FAITS ET PROCÉDURE :
Mme [E] [J] veuve [Y] est décédée le [Date décès 3] 2018 à [Localité 10] ([Localité 15]), laissant pour lui succéder sa sœur Mme [C] [J] et son frère M. [X] [J].
Aux termes d’un testament olographe daté du 30 juillet 2014, déposé en l’étude notariale de la société civile professionnelle « [S] [I], [U] [M] et [Z] [V] », notaires associés à [Localité 11] (Drôme), Mme [E] [J] veuve [Y] a déclaré léguer à sa nièce Mme [F] [Y] épouse [H] « ma maison de [Adresse 12] ainsi que les meubles et objets qui la garnissent, à charge pour elle de s’occuper de mes obsèques de payer les frais et les fleurs à prélever sur mes comptes en banque ».
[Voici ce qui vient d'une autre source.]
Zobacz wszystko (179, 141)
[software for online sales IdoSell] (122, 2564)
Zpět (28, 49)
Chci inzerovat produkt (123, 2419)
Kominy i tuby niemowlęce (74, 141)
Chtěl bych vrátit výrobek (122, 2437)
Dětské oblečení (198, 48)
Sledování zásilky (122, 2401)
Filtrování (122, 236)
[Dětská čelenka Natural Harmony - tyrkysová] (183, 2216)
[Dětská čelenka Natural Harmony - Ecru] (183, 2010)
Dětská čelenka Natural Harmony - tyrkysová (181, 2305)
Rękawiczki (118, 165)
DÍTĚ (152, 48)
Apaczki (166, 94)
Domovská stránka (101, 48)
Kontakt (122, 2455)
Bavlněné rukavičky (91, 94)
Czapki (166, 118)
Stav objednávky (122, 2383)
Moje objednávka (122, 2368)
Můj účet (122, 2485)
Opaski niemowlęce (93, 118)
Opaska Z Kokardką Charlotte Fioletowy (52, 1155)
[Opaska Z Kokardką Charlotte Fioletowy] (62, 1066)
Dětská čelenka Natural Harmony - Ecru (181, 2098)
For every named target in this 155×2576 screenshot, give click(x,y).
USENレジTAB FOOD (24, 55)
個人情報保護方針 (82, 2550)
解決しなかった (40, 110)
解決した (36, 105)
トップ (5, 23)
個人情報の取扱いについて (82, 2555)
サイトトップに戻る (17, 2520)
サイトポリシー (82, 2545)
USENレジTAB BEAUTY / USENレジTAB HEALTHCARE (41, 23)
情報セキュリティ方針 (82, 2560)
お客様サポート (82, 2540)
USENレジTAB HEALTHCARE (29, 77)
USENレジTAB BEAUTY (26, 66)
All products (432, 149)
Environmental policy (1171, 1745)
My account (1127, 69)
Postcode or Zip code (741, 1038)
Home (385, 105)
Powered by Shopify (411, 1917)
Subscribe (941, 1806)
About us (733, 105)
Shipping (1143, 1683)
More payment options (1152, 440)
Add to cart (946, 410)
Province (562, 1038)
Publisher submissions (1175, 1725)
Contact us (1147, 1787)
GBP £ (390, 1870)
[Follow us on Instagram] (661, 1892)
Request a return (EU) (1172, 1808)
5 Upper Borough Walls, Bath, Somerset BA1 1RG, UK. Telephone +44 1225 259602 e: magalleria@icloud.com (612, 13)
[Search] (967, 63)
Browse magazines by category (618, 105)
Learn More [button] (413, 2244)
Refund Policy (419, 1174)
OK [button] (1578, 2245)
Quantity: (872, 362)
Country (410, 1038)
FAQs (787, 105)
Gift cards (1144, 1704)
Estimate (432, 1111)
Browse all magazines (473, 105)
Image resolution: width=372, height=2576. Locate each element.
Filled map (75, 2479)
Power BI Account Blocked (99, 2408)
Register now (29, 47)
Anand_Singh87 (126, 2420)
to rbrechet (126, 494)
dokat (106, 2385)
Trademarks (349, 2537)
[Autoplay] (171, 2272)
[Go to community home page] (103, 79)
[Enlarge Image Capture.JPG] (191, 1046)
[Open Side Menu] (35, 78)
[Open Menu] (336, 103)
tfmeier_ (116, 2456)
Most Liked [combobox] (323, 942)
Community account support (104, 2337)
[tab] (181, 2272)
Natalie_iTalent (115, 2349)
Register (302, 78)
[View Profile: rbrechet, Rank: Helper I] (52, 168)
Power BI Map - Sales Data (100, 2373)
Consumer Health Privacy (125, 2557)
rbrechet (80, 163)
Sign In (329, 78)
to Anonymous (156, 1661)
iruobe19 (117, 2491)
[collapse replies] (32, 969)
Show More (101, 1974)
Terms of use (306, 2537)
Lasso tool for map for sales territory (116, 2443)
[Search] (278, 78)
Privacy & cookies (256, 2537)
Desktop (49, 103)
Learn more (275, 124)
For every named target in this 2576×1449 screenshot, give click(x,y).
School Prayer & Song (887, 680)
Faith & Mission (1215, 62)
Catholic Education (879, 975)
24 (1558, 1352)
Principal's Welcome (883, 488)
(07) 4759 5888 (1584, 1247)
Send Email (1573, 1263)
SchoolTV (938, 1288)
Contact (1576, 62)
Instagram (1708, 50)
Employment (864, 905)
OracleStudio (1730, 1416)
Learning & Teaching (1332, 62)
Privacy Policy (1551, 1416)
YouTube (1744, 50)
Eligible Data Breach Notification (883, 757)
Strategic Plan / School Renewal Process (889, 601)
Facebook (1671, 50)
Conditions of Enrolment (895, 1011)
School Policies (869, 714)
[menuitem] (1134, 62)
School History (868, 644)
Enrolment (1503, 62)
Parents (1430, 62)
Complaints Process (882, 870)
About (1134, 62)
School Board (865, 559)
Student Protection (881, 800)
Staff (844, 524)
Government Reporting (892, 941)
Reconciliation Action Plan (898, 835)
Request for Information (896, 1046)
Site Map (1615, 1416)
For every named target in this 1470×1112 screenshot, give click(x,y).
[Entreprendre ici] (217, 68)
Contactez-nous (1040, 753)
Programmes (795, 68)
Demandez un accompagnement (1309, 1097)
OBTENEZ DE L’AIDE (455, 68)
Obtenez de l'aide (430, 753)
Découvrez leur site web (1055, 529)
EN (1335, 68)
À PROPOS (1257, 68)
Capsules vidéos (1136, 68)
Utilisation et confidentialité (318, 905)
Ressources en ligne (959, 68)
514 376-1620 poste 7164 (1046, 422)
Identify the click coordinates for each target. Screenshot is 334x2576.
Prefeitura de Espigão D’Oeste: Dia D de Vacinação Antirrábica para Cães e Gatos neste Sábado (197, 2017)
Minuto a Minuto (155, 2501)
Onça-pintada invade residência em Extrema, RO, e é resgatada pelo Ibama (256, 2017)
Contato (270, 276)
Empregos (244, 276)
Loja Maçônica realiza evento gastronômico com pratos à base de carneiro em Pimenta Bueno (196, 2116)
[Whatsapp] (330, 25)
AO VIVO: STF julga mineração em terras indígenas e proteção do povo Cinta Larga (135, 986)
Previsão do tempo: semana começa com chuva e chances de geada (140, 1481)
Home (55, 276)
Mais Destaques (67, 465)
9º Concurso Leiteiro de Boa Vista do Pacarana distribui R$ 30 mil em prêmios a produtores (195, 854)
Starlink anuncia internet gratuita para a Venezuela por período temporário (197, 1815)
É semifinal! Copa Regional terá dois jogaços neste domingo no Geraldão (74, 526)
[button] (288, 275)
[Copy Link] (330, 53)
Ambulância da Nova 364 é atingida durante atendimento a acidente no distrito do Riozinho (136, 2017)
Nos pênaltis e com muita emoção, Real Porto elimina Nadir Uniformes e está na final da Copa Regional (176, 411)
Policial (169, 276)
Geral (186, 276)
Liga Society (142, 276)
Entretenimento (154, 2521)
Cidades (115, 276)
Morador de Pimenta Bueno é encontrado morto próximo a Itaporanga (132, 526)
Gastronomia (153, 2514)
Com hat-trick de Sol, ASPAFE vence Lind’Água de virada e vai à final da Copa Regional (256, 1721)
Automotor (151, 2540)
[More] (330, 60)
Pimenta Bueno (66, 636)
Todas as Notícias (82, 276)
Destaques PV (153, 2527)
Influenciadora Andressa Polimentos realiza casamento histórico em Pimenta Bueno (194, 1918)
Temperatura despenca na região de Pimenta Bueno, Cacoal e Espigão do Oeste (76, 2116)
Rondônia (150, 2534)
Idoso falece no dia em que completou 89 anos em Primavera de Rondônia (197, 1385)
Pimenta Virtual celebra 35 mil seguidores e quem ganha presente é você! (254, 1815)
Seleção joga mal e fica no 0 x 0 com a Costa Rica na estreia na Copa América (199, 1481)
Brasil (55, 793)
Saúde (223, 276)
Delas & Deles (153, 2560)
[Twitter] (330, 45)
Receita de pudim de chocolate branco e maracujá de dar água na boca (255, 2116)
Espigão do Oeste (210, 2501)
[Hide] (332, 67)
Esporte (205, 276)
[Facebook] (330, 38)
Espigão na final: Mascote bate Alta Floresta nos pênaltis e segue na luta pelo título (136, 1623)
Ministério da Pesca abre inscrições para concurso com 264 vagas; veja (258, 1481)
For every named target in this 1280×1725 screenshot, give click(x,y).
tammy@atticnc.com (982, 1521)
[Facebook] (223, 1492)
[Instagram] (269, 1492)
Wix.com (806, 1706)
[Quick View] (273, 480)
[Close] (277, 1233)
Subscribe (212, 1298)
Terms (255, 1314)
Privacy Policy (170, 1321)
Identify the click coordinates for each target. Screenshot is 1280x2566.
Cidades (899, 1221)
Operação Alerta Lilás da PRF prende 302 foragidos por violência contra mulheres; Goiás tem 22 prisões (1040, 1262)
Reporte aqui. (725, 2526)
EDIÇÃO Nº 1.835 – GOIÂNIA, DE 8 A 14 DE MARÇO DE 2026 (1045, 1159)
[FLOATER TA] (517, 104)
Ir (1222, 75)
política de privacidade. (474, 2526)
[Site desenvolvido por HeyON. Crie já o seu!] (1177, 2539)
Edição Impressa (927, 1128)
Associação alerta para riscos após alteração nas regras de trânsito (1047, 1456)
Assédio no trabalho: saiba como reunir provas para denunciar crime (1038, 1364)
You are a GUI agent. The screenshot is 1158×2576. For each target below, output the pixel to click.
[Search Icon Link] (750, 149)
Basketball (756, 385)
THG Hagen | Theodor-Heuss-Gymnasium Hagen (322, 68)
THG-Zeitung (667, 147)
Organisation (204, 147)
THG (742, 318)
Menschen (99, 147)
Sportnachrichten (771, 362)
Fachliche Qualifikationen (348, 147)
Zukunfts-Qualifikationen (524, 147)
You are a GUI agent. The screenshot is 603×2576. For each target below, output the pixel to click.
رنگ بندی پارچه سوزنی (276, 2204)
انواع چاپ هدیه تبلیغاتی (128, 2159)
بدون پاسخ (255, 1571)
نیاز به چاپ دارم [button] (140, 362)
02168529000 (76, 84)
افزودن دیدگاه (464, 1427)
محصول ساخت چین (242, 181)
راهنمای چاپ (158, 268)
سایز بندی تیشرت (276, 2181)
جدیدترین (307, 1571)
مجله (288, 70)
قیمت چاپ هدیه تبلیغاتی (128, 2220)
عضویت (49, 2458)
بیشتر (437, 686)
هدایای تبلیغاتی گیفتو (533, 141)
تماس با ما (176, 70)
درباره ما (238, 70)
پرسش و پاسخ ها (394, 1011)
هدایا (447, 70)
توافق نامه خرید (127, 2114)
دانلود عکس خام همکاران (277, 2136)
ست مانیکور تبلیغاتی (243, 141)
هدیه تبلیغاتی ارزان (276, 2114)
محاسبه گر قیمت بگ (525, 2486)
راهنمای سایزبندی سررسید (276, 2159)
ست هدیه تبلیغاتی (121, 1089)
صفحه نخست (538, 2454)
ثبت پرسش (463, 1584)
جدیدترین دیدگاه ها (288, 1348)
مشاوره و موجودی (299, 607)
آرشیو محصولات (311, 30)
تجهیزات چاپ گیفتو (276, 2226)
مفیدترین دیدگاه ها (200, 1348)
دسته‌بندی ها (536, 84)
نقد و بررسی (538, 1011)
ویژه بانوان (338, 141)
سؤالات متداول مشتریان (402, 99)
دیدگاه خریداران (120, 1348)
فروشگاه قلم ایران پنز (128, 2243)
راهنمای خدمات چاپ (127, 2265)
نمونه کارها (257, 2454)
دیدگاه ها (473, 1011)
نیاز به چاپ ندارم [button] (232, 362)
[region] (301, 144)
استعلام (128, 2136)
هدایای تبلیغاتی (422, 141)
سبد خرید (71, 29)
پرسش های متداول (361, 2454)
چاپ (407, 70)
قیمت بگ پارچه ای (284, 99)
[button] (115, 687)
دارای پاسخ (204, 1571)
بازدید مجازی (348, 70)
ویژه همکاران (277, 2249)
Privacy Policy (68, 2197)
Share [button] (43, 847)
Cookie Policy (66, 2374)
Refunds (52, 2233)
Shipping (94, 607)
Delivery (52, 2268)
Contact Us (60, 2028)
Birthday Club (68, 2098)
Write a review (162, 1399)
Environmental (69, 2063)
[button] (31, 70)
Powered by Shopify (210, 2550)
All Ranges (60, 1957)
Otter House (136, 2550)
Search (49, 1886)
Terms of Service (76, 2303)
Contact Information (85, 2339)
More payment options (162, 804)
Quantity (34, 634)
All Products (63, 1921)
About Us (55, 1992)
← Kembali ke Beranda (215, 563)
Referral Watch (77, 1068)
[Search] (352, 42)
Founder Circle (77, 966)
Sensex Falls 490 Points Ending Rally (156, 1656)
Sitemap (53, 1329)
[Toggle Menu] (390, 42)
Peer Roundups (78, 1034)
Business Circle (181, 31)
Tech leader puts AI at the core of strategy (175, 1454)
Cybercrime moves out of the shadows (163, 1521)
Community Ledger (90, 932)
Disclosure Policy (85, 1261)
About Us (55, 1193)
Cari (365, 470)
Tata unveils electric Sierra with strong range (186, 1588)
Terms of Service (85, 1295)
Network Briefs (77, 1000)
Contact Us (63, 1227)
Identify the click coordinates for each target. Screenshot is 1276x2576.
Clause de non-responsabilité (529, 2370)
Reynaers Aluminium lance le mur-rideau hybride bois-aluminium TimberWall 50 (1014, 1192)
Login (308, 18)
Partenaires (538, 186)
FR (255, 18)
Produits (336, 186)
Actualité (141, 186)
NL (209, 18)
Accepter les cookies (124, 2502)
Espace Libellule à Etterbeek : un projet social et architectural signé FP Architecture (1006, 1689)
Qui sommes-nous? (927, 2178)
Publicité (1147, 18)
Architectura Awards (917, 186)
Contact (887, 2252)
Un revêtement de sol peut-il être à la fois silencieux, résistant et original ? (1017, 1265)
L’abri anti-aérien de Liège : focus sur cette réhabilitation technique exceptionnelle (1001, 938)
Ce testament, qui contient également diverses dispositions relatives à des assurances-vie, a fait l’objet d’un procès-verbal de dépôt et de description, établi le 12 mars 2019 par Maître [S] [I], notaire associé à [Localité 11].
Suivant acte authentique reçu le 2 février 2022 par Maître [G] [W], notaire associé à [Localité 9] ([Localité 15]), Mme [F] [Y] épouse [H] a vendu à M. [P] [R] (à concurrence de 89,20 % de la pleine propriété indivise) et Mme [L] [N] (à concurrence de 10,80 % de la pleine propriété indivise) le bien immobilier qui lui avait été légué par Mme [E] [J] veuve [Y] désigné comme une maison à usage d’habitation en très mauvais état sise à [Adresse 14], figurant au cadastre sous les références section As n°[Cadastre 4], moyennant le paiement du prix principal de 210.000,00 €.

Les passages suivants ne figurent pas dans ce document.